Run the Quarkus Dev mode using the following Quarkus command.
quarkus dev
The output should end up this.
__ ____ __ _____ ___ __ ____ ______
--/ __ \/ / / / _ | / _ \/ //_/ / / / __/
-/ /_/ / /_/ / __ |/ , _/ ,< / /_/ /\ \
--\___\_\____/_/ |_/_/|_/_/|_|\____/___/
[io.quarkus] (Quarkus Main Thread) Profile dev activated. Live Coding activated.quarkus xx.xx.xx.) s2023-04-30 21:14:49,824 INFO [io.quarkus] (Quarkus Main Thread) Installed features: [amazon-dynamodb, cdi, resteasy-reactive, resteasy-reactive-jackson, smallrye-context-propagation, vertx]
--
Tests paused
Press [r] to resume testing, [o] Toggle test output, [:] for the terminal, [h] for more options>
Run the following curl command to insert several expense items into the piggybank account (entry table).
curl -X POST http://localhost:8080/entryResource -H 'Content-Type: application/json' -d '{"accountID": "Food", "description": "Shrimp", "amount": "-20", "balance": "0", "date": "2023-02-01"}'
curl -X POST http://localhost:8080/entryResource -H 'Content-Type: application/json' -d '{"accountID": "Car", "description": "Flat tires", "amount": "-200", "balance": "0", "date": "2023-03-01"}'
curl -X POST http://localhost:8080/entryResource -H 'Content-Type: application/json' -d '{"accountID": "Payslip", "description": "Income", "amount": "2000", "balance": "0", "date": "2023-04-01"}'
curl -X POST http://localhost:8080/entryResource -H 'Content-Type: application/json' -d '{"accountID": "Utilities", "description": "Gas", "amount": "-400", "balance": "0", "date": "2023-05-01"}'
Verify the stored data using the following command.
curl http://localhost:8080/entryResource/findAll
The output should look like this.
[{"accountID":"Food","description":"Shrimp","amount":"-20","balance":"-30","date":"2023-02-01"},{"accountID":"Drink","description":"Wine","amount":"-10","balance":"-10","date":"2023-01-01"},{"accountID":"Payslip","description":"Income","amount":"2000","balance":"1770","date":"2023-04-01"},{"accountID":"Car","description":"Flat tires","amount":"-200","balance":"-230","date":"2023-03-01"},{"accountID":"Utilities","description":"Gas","amount":"-400","balance":"1370","date":"2023-05-01"}]
You can also find a certain expense based on accountID
. Run the following curl command again.
curl http://localhost:8080/entryResource/find/Drink
The output should look like this.
{"accountID":"Drink","description":"Wine","amount":"-10","balance":"-10","date":"2023-01-01"}
Conclusion
You learned how Quarkus enables developers to write serverless functions that connect NoSQL databases to process dynamic data.
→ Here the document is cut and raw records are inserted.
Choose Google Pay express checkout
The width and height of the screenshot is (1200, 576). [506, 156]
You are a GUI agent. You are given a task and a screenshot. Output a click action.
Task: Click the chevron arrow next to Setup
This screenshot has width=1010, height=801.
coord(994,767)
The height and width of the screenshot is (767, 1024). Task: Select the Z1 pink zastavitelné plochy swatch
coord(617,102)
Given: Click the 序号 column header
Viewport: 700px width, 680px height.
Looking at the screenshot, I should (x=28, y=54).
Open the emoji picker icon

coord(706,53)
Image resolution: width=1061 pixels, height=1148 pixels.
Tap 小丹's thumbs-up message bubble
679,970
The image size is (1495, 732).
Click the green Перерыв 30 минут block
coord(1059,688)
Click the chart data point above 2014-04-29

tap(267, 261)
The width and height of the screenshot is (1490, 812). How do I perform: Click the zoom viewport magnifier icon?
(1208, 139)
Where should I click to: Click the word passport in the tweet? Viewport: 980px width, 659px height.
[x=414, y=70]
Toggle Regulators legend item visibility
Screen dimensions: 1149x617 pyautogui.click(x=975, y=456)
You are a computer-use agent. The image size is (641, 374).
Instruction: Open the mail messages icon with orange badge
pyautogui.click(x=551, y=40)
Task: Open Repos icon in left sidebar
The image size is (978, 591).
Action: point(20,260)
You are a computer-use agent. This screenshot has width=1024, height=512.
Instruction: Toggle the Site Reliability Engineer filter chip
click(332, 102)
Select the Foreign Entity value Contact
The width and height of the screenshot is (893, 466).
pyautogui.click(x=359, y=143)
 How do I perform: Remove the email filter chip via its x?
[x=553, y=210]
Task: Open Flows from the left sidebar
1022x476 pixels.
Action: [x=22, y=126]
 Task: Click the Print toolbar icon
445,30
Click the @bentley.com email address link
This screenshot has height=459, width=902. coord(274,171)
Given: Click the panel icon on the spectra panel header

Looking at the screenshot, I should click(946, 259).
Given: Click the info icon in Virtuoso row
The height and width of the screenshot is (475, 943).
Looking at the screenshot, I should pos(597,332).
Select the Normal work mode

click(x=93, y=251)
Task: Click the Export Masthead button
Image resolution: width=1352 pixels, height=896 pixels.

To stand up local development environments, you quickly ran the local DynamoDB image using the docker-compose command as well. Quarkus also provide various AWS extensions including amazon-dynamodb
to access the AWS cloud services directly from your Java applications. Find more information here.
In the next article, you’ll learn how to create a serverless database using AWS DynamoDB and build and deploy your local serverless Java functions to AWS Lambda by enabling SnapStart.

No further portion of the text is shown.